長瀬産業(上島宏之社長、東京都千代田区)は11月22日、最先端半導体の国産化を目指すRapidus(小池淳義社長、同)が千歳市に建設する半導体工場(IIM)に、半導体材料を本州から北海道へ向けて輸送を手配する取りまとめ業者の1社に選定されたと発表した。

Rapidus社は、自動運転やAIなど次世代の産業に欠かせない2nm(ナノメートル)の最先端半導体の国産化を目指している。長瀬産業は、半導体の製造に必要となる主要な材料輸送の取りまとめ業者として、サプライヤー各社が納入する材料を全国数カ所のターミナル拠点に集約、各材料の適性に応じた輸送手段を見極め、IIM周辺の倉庫に納入する物流の取りまとめの役割を担う。化学系専門商社として半導体製造に関わる約300社のサプライヤーとのネットワークがあること、創業190年を超える化学系専門商社として蓄積したケミカルの専門知識、危険物を安全に運ぶソリューションを含め環境に配慮した輸送スキームを提案したことなどが評価されたとしている。

 半導体の製造工程では、リソグラフィーやエッチングなどで引火性の危険物である薬液や高圧ガスが使用されるが、青函トンネルではJR貨物の規約によりこれらの輸送が禁止されており、トラックや列車による陸上輸送に加え海上輸送が必須となる。長瀬産業のグループ会社で危険物輸送の実績が豊富なセンコーナガセ物流(大西博文社長、尼崎市)、さらに商社業としてのネットワークでつながる商船業者と共に、Rapidus社が目指す最先端半導体国産化の実現を支えていく考え。

長瀬産業は、1960年にイーストマン・コダック社の総代理店として半導体材料の輸入を始めたことをきっかけに、映像フィルムの現像技術を半導体製造のフォトリソグラフィー技術に応用して発展させ、薬液の販売事業等を展開してきた。
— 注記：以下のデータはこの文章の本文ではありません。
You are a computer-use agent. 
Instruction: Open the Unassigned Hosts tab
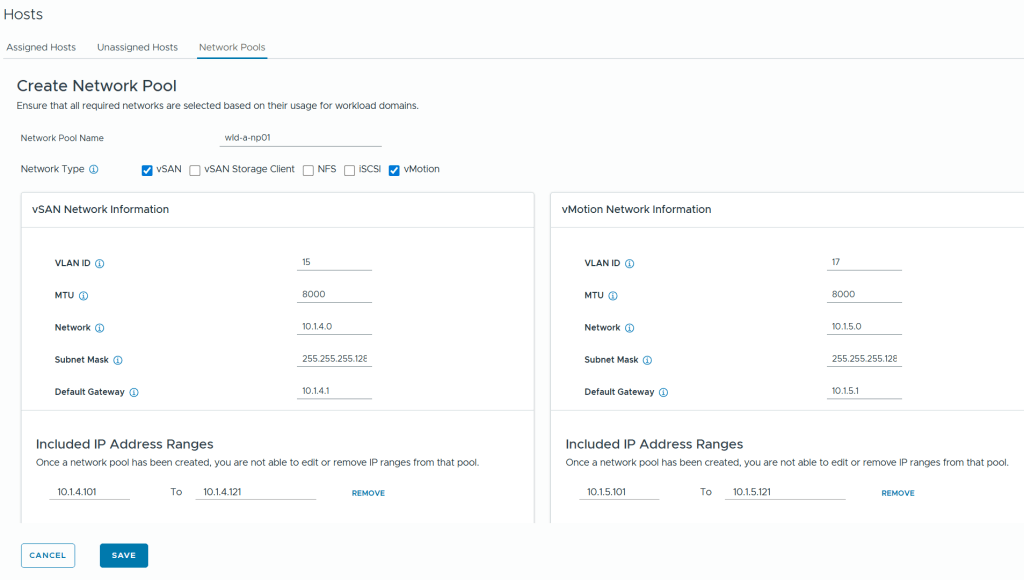coord(137,47)
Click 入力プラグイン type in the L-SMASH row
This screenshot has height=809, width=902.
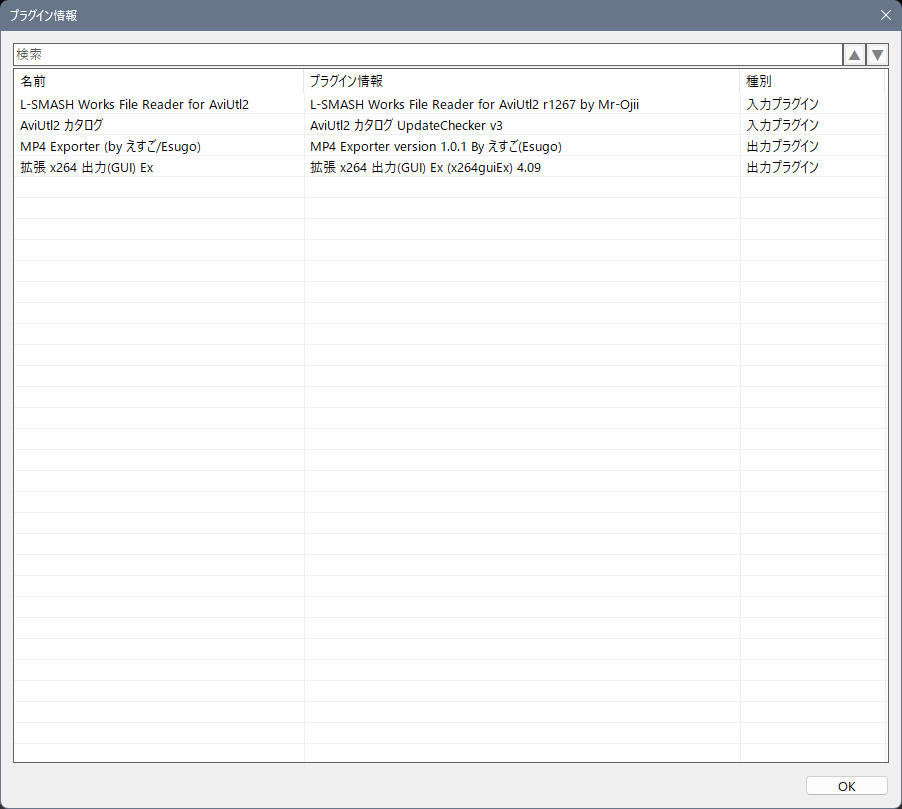(782, 104)
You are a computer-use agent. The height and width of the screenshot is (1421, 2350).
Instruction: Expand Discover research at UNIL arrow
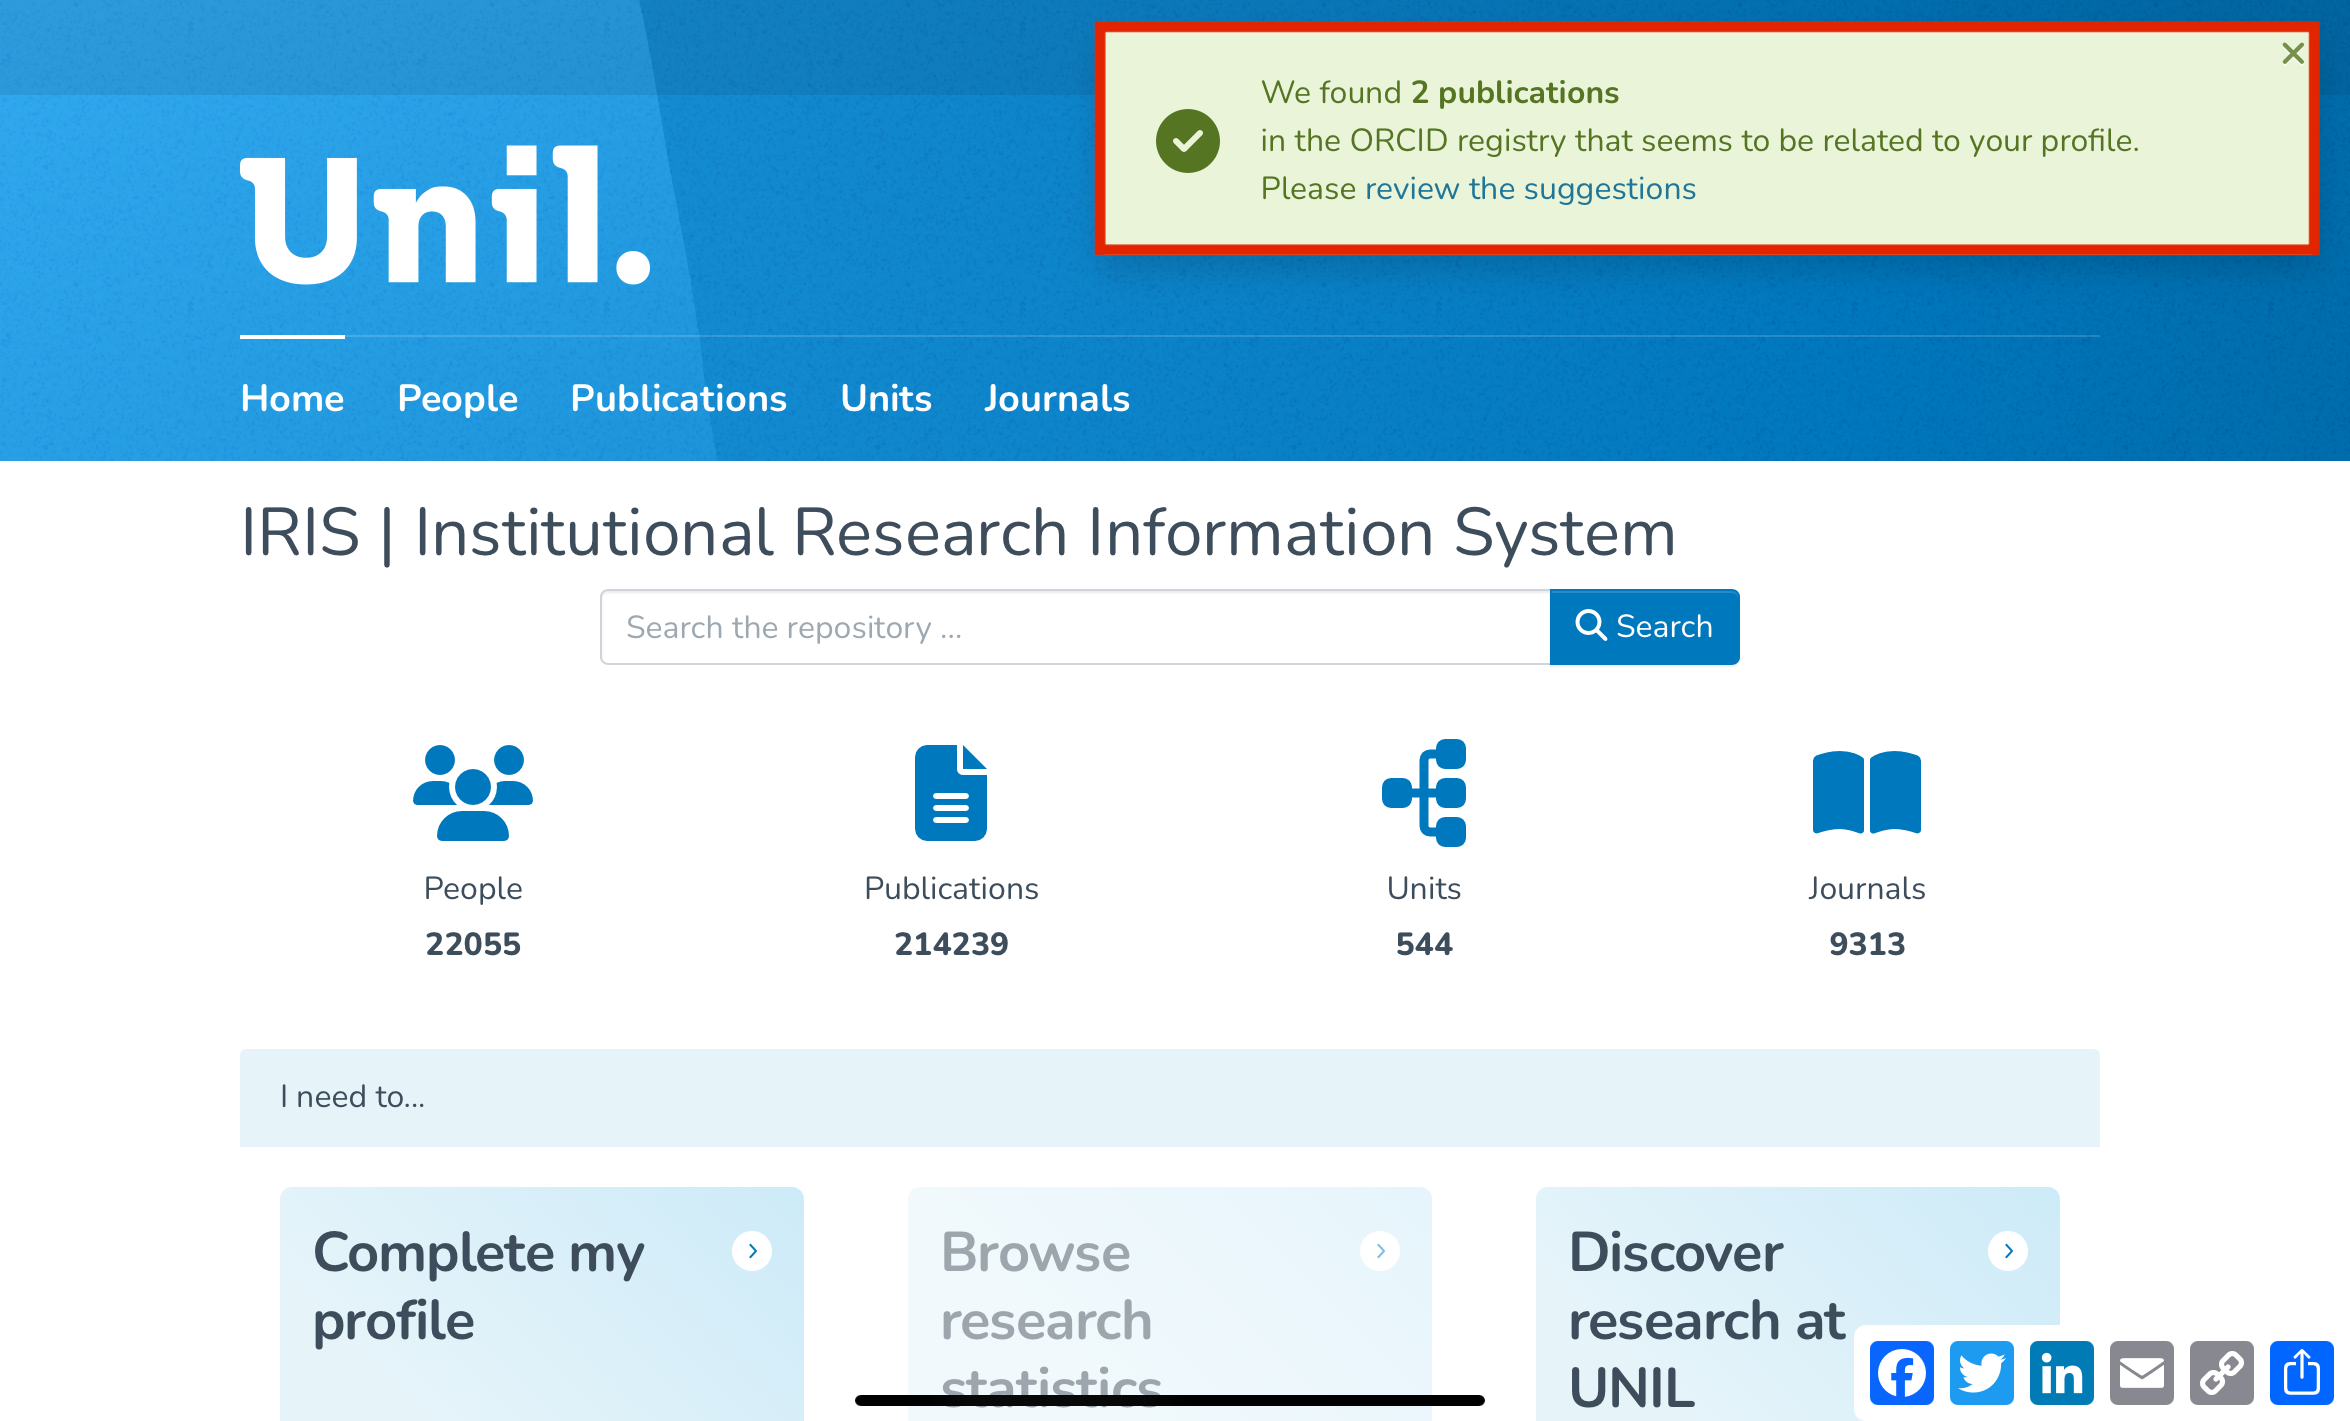pyautogui.click(x=2008, y=1251)
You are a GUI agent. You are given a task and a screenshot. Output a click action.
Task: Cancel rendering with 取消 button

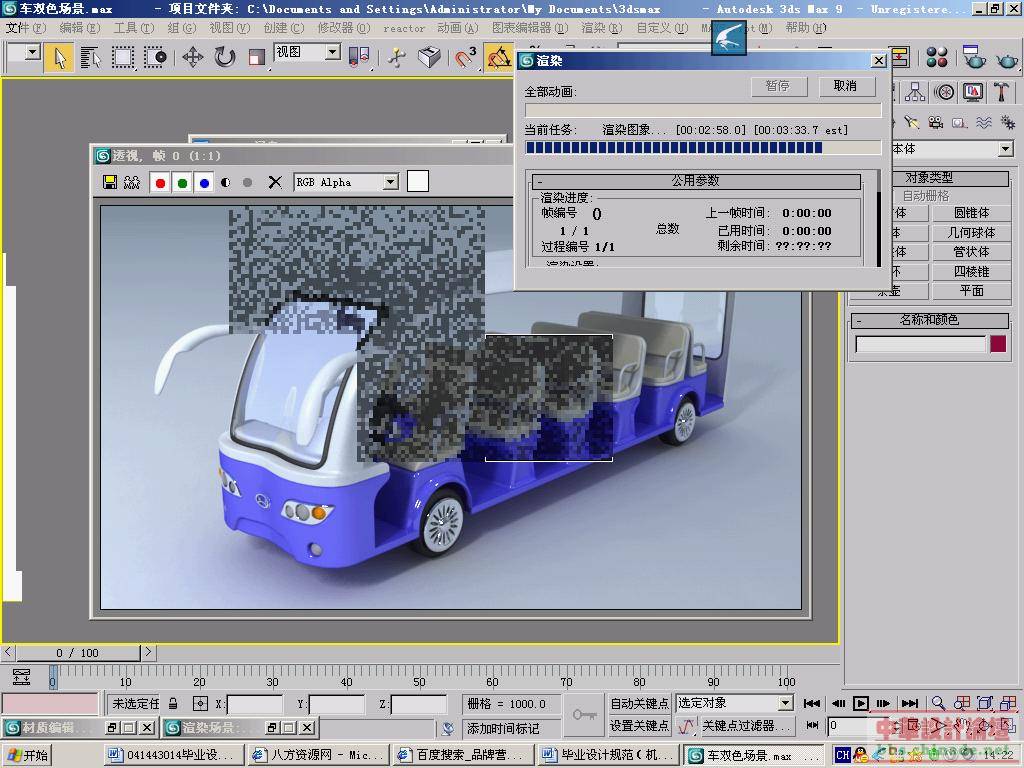845,86

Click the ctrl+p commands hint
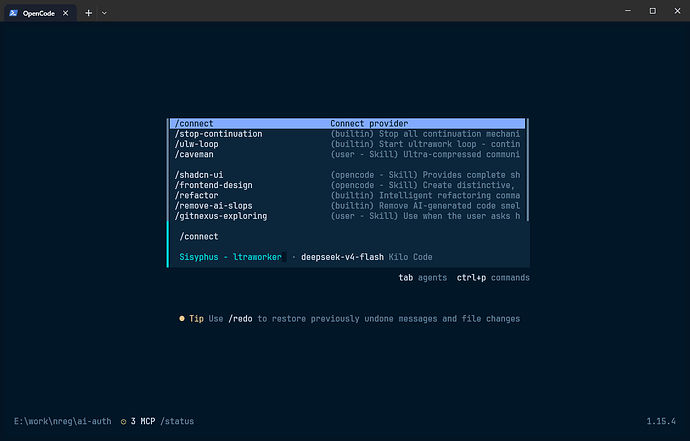pyautogui.click(x=493, y=278)
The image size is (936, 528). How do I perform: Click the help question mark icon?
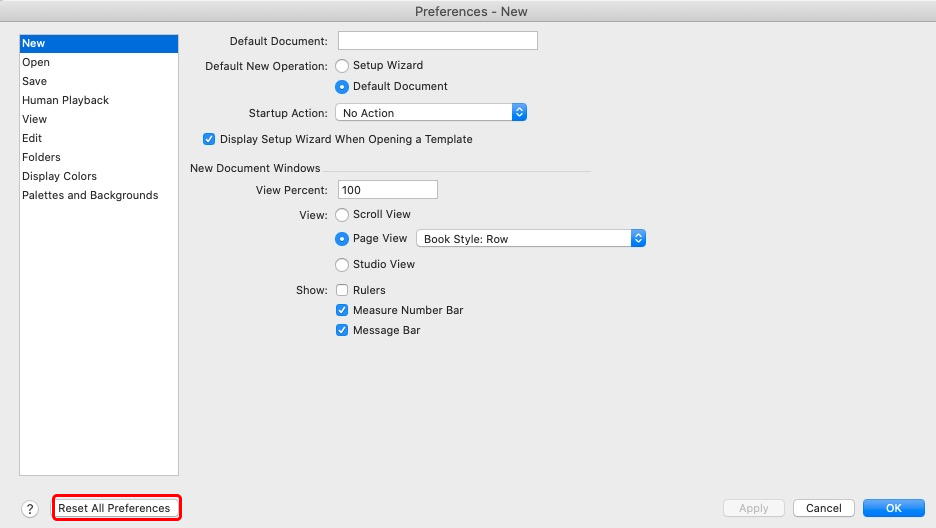30,509

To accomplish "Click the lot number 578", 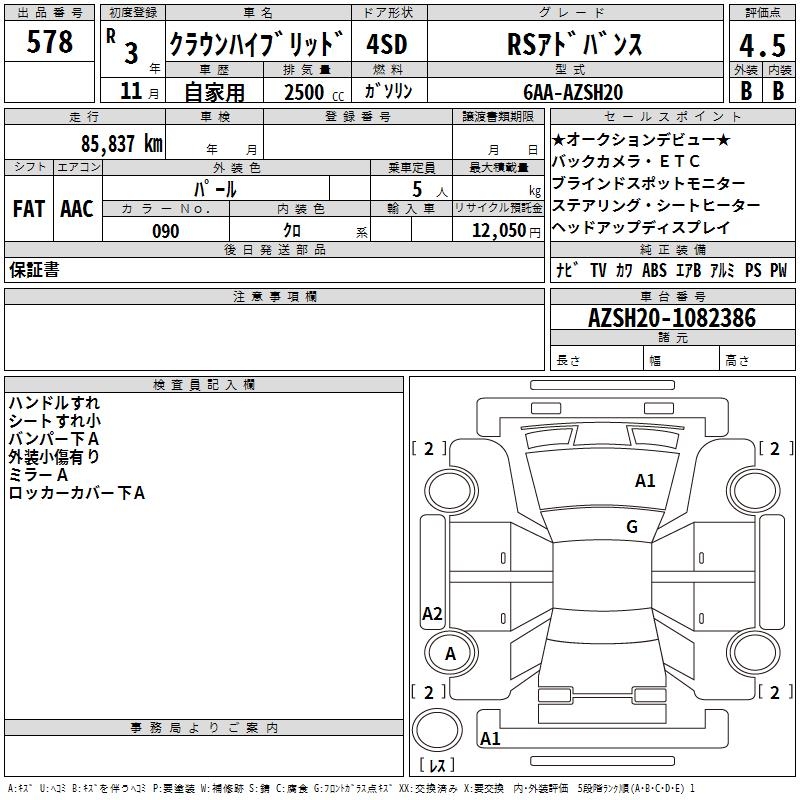I will tap(50, 42).

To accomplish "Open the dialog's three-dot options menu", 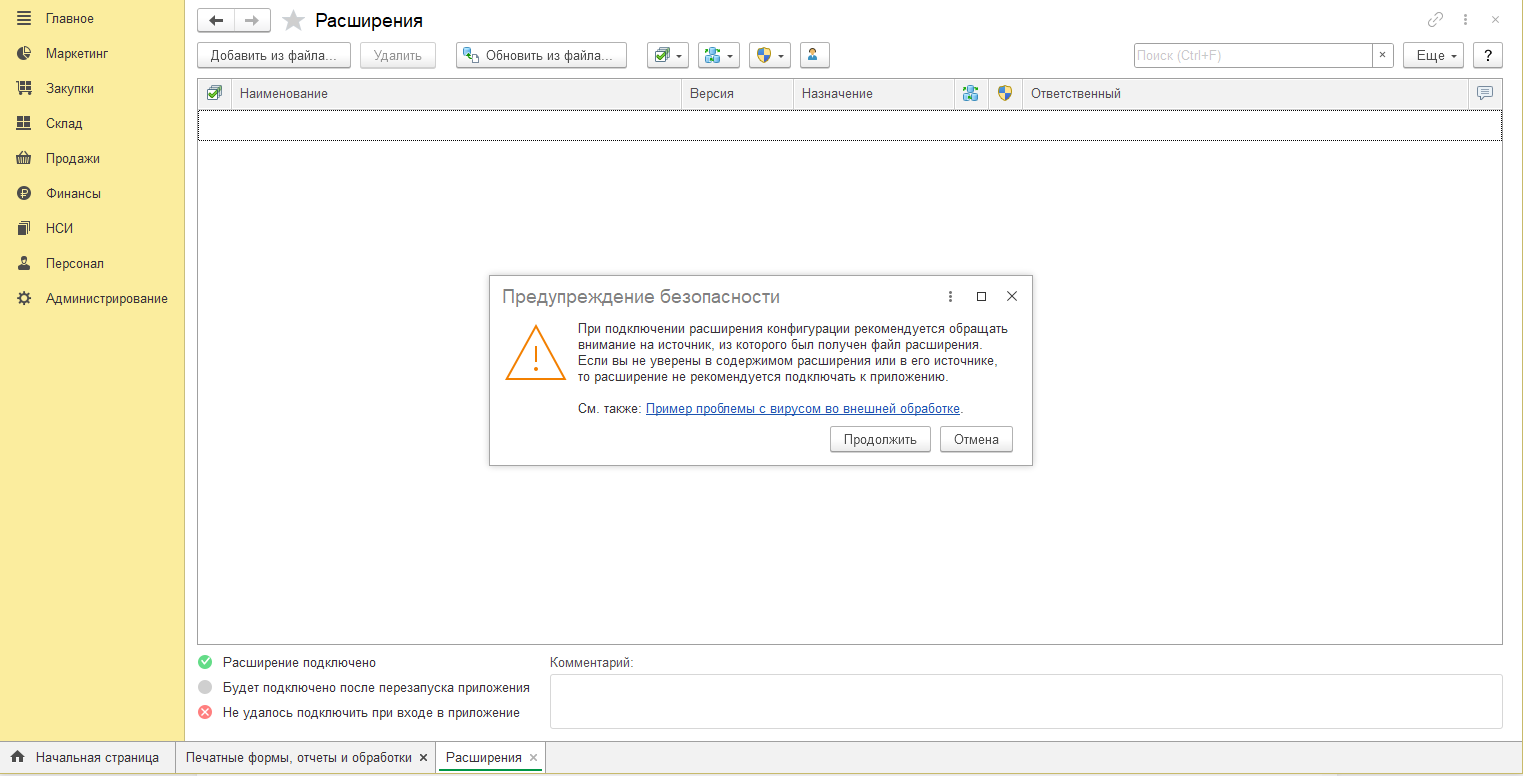I will 950,297.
また1974年から、企業の枠を超えて産業全体で日本の半導体技術の向上を目指す勉強会「ナガセマイクロエレクトロニクスセミナー」を開催し、半導体関連企業や技術者、研究者との関係を深めてきた。 
「現在も各種素材の取り扱いを国内外で展開しており、複雑な半導体サプライチェーンにおける唯一無二のネットワークを生かし、NAGASEにしかできない価値提供を通じて日本の半導体産業の新しいステージに貢献していく」としている。